» **THE TASK**:
From the entries below, copy every line that has the word "checkbox".

==== RECORDS SHOWN ====

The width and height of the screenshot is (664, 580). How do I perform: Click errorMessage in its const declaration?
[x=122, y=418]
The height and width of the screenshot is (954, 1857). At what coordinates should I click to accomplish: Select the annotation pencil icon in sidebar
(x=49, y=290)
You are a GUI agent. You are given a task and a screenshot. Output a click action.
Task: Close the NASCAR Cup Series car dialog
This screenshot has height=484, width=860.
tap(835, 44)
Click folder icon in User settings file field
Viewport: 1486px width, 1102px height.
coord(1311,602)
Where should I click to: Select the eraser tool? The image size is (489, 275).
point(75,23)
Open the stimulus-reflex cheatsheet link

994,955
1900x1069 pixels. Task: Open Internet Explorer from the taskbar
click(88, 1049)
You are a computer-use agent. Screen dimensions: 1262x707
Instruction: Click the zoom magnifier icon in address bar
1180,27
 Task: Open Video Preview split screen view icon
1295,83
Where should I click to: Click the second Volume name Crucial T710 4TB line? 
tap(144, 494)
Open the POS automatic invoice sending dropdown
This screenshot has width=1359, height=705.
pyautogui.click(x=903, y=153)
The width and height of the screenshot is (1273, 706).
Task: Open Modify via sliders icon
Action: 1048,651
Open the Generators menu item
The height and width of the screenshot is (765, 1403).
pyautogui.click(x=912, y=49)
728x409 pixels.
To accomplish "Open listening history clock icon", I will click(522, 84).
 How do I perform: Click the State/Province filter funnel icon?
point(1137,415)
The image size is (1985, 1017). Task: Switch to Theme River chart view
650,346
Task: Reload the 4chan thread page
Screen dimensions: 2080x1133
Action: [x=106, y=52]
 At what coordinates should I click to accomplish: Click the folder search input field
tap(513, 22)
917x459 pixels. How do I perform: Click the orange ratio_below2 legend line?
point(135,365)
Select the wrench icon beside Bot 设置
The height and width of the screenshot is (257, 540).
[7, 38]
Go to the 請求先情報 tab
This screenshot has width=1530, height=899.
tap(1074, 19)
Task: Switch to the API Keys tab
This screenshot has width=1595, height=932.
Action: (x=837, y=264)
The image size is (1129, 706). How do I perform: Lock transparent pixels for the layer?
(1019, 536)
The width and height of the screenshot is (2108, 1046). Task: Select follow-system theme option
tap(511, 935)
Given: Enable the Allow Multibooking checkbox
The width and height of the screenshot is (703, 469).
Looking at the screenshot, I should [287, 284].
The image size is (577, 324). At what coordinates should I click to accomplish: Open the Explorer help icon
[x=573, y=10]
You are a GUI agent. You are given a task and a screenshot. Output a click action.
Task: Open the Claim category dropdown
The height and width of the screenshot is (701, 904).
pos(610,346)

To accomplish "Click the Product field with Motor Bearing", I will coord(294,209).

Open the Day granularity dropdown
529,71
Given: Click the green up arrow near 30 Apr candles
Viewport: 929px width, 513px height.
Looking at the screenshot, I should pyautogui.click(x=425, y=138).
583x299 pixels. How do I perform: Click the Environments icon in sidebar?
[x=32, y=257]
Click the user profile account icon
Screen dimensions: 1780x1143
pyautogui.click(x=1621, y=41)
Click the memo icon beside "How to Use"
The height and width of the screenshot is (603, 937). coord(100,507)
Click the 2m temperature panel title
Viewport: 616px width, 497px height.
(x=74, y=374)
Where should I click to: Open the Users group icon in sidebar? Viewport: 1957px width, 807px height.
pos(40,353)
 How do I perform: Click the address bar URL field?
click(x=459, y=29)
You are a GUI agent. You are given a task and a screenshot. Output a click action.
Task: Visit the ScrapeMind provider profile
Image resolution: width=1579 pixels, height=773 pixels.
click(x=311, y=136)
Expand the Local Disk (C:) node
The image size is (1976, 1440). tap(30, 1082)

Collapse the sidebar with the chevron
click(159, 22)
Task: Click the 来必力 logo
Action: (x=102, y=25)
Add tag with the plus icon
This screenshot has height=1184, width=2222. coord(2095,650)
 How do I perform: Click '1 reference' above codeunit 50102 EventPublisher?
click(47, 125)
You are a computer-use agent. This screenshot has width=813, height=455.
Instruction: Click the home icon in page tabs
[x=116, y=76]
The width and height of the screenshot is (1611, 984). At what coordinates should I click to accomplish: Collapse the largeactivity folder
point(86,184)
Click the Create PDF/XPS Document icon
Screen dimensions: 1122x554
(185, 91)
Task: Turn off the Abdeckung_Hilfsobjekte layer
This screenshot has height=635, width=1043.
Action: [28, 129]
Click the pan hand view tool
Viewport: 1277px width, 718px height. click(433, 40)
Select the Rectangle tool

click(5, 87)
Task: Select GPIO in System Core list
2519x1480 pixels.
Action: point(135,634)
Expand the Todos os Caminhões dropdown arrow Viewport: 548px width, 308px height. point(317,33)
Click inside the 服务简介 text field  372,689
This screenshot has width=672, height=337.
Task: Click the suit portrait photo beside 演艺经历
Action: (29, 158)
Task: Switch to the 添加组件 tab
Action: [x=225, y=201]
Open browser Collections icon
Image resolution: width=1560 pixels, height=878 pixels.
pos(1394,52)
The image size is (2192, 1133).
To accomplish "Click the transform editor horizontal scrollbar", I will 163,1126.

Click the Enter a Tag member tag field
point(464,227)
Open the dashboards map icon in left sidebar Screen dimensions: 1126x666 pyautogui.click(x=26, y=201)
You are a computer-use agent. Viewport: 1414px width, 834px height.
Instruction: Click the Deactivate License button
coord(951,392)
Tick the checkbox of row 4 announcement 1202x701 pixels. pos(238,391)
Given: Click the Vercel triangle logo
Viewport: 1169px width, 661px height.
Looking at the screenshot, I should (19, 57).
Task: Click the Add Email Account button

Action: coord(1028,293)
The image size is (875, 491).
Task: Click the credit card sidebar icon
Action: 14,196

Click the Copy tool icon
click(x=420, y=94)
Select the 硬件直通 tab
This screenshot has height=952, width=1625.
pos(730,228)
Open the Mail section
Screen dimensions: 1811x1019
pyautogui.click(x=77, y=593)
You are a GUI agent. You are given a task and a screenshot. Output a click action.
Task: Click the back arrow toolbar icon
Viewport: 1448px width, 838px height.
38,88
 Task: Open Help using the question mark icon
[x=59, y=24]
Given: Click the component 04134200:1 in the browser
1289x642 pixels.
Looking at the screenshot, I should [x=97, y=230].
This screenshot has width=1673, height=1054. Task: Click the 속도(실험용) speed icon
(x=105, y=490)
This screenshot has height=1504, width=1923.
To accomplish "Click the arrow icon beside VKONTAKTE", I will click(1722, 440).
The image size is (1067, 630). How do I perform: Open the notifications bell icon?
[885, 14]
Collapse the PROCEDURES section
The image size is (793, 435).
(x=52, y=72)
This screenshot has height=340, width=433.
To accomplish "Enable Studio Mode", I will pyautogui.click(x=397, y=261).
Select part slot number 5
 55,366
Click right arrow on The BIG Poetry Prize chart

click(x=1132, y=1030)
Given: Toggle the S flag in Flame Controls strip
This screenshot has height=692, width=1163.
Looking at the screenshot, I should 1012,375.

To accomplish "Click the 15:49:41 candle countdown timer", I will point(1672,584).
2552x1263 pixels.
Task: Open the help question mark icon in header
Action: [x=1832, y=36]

====

» **FINAL ANSWER**:
Given: Enable the Allow Multibooking checkbox
Tick the checkbox of row 4 announcement 1202x701 pixels. pos(238,391)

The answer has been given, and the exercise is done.